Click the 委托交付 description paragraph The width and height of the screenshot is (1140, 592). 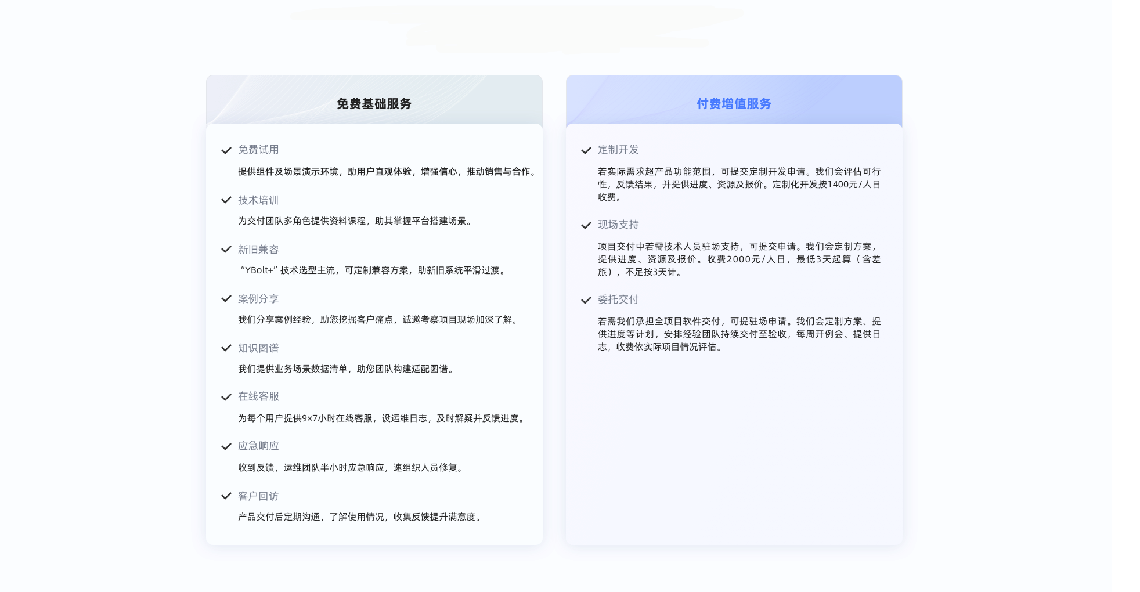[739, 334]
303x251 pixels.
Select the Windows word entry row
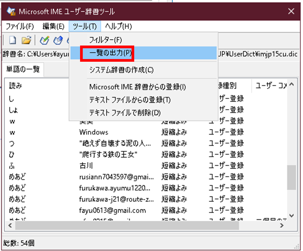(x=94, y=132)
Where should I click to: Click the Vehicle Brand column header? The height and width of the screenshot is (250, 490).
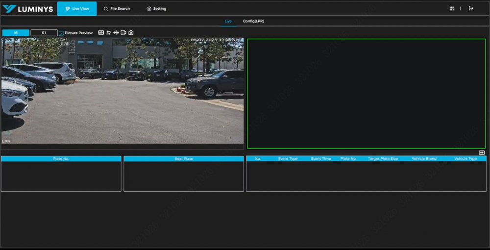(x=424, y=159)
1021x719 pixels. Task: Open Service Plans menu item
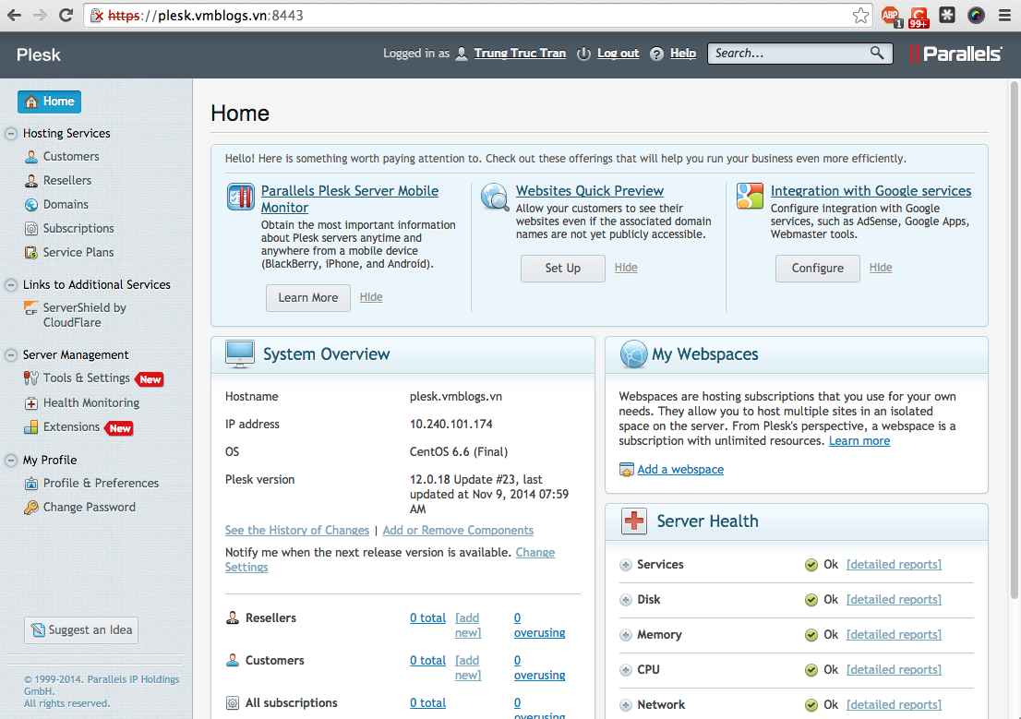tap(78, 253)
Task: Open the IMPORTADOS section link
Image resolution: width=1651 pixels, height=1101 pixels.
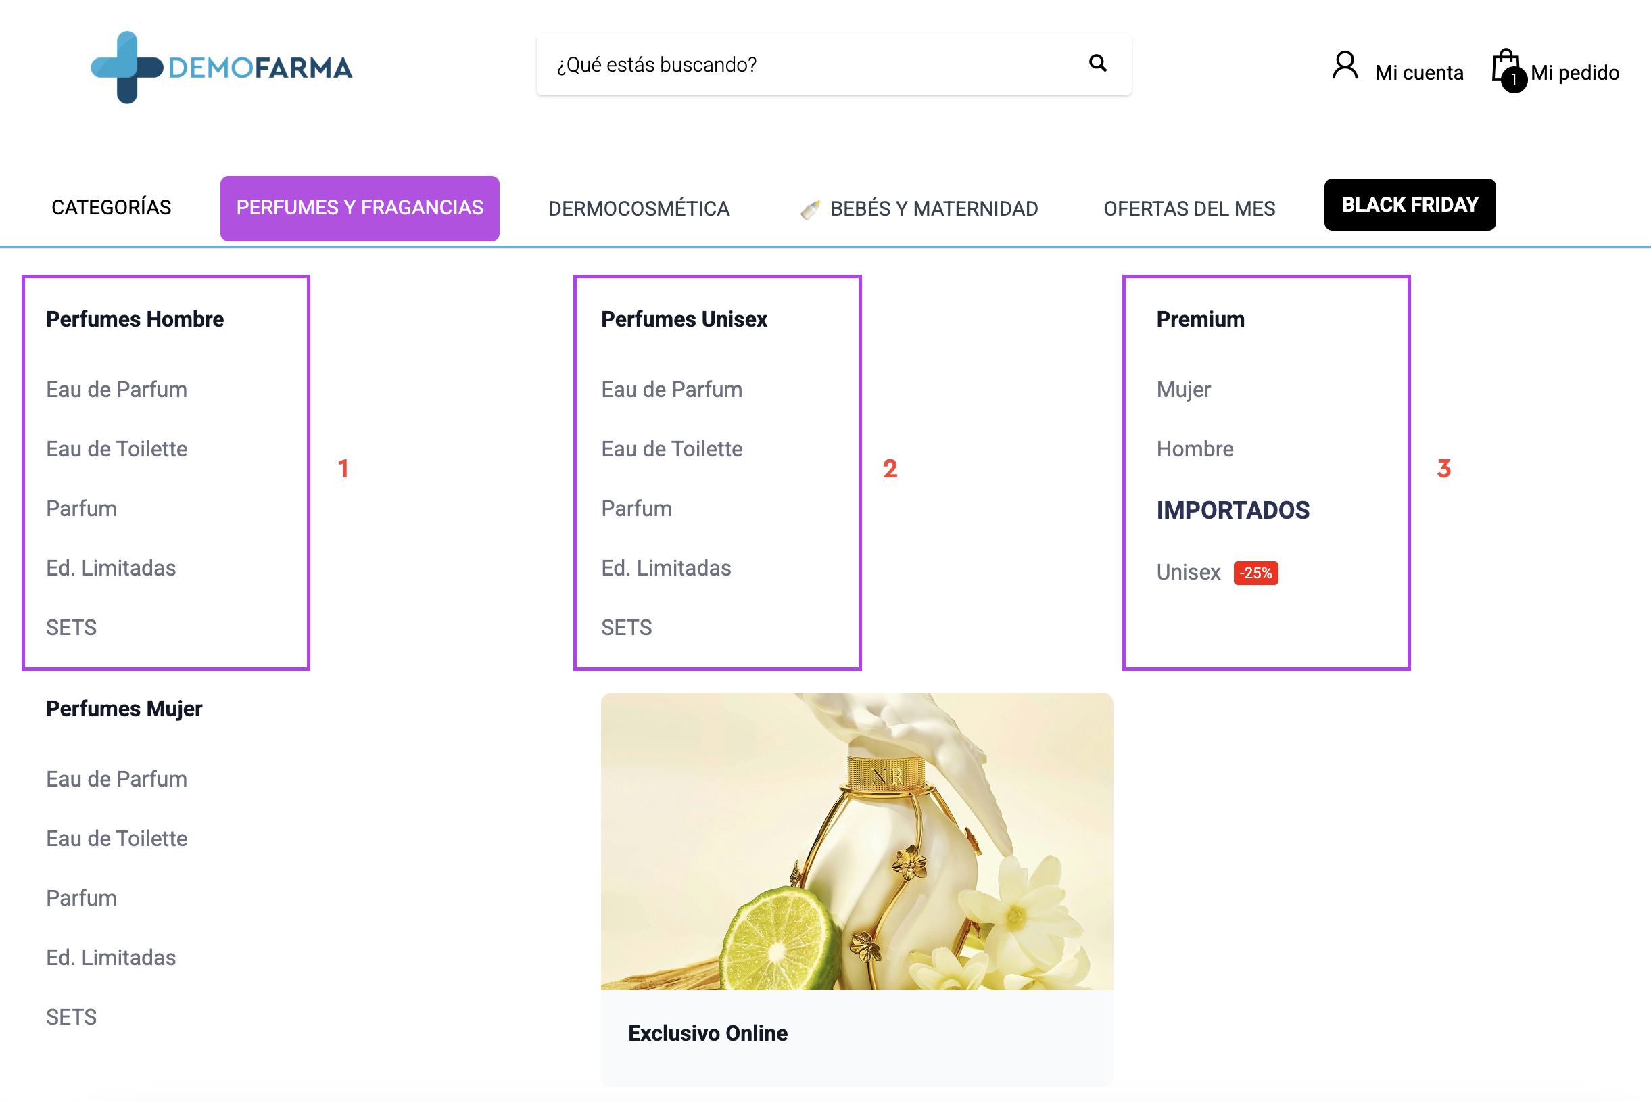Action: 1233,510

════════

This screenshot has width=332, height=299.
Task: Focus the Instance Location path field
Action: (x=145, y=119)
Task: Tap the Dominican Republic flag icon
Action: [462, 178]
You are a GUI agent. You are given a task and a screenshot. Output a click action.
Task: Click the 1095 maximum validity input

════════

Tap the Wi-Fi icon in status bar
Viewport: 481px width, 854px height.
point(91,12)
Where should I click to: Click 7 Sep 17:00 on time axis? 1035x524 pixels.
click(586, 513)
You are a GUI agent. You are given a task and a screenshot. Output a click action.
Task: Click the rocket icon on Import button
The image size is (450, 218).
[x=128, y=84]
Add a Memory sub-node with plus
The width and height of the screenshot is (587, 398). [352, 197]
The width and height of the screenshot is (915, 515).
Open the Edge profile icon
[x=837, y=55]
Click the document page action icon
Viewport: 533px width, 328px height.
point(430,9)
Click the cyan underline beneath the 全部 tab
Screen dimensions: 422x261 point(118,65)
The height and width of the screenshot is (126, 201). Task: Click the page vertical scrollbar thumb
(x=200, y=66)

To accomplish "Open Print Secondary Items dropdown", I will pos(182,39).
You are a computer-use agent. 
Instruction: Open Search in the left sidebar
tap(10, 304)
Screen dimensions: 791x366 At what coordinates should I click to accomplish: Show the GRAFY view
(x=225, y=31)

════════

- [Exercise instructions]: Your answer should consist of the lines from the line with "Click the cyan underline beneath the 全部 tab" to the line with "You are a computer-use agent." above, repeated exactly, both ends included.

- [Written response]:
Click the cyan underline beneath the 全部 tab
Screen dimensions: 422x261 point(118,65)
The height and width of the screenshot is (126, 201). Task: Click the page vertical scrollbar thumb
(x=200, y=66)

To accomplish "Open Print Secondary Items dropdown", I will pos(182,39).
You are a computer-use agent. 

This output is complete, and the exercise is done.